Everyone is doing it!

Tabasco is only three ingredients that are fermented and aged in oak barrels, and the original Huy Fong sriracha chilli sauce is made from chilli peppers, garlic, vinegar, salt and sugar, fermented and blended together.

Locally, we love Yardbird’s Flagrant Hot Sauce, which we tried at the Shake Shack collaboration, and we got to talk to Chef Matt Abergel of Yardbird, who developed the sauce here in Hong Kong.

Flagrant Hot Sauce at the Fiyah Heat Store

Chef Abergel even shared how they make it! Red chillies are fermented dry with koji for a few weeks. They are then blended in a secret recipe that includes yuzu, vinegar and sugar and strained. The popular sauce has taken on a life of its own, popping up at restaurants such as The Last Resort and online at FIYAH! Heat Store.


Fermenting with koji is a bit intimidating for those of us who haven’t used it before, so I ferment using the super-easy lacto-fermentation method (i.e., you submerge stuff in salted water and forget about it). Instead of yuzu, I add orange juice for a touch of citric acidity and sweetness. And I don’t strain it because I like it a bit chunky. Choose your own adventure!

The first time I made this, we had a bag of Vietnamese chillies that were so spicy, we temporarily lost our hearing after eating them. But there was no way I was going to throw those suckers away, so we used them and supplemented with jalapeños, capsicums and coloured baby peppers. You can use any peppers you can find of any colour, but the end product is actually prettier if you stick to chillies and peppers in red.

Lacto-fermented chilli sauce is very simple, but fair warning here: it’s quite stinky whilst it’s bubbling away.

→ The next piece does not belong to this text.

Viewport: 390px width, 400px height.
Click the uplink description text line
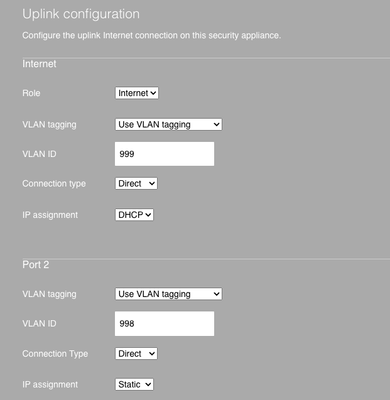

Depending on the heat you like (and the heat you have), you can determine your own proportions. Fermenting chillies tends to mellow their heat, so we went with just six or so tiny “death chillies” (our name, not theirs) and filled the rest of the jar with lesser beasts. They compact down quite a lot after the first couple of days, so don’t be afraid to fill the jar if you can – just ensure you have a weight of some sort on top to keep them submerged. If you don’t have a fancy glass weight, you can use a small, sterilised jar filled with coins.

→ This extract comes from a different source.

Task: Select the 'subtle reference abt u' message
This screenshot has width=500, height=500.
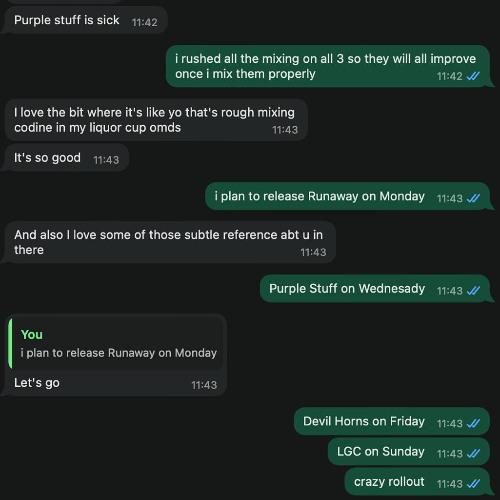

Lacto-fermented chilli sauce recipe


  • 6–10 bird’s-eye or other spicy chillies
  • 4 jalapeños
  • other large coloured peppers (1 or 2 each of red, yellow or orange)
  • 4 cups water
  • 3 tbsp fine salt
  • 4 cloves peeled garlic
  • 2cm thumb of ginger, sliced
  • black peppercorns, mustard seeds or toasted Sichuan peppercorns
  • 1 tbsp orange juice (optional)


  1. Boil the water and let cool. When it’s still warm, add the salt and stir in. You are looking for a brine of about 2% salt.
  2. Lightly toast (dry-fry in a non-stick pan) the Sichuan peppercorns (if using).
  3. Get some gloves on and cut up all those peppers. Chunky is fine. Do not touch your eyes for the entire day or pay the price!
  4. Layer the ingredients and fill the jar with brine.
  5. Put a sterilised weight on top to ensure the pieces remain under the brine. Some of the peppercorns will get pushed to the top and will probably collect a layer of white film that is harmless (but apparently badly flavoured) Kahm yeast. Every week, I open my jar and scoop out this layer and the peppercorns that have accumulated at the top of the brine.
  6. Store in a cool, dark place. Ferment for roughly two weeks during summer, but up to four weeks during winter.
  7. After fermenting, drain the brine (reserving 1 cup) and rinse the ingredients if you like. Add all the ingredients to a blender with 1 tbsp brine and the optional orange juice. Blend until smooth, adding additional brine or juice if you prefer a runny sauce. You can strain the solids, but I do not, ending up with a chunkier sauce.
  8. Put your chilli sauce on any pasta, rice, noodle or egg dish!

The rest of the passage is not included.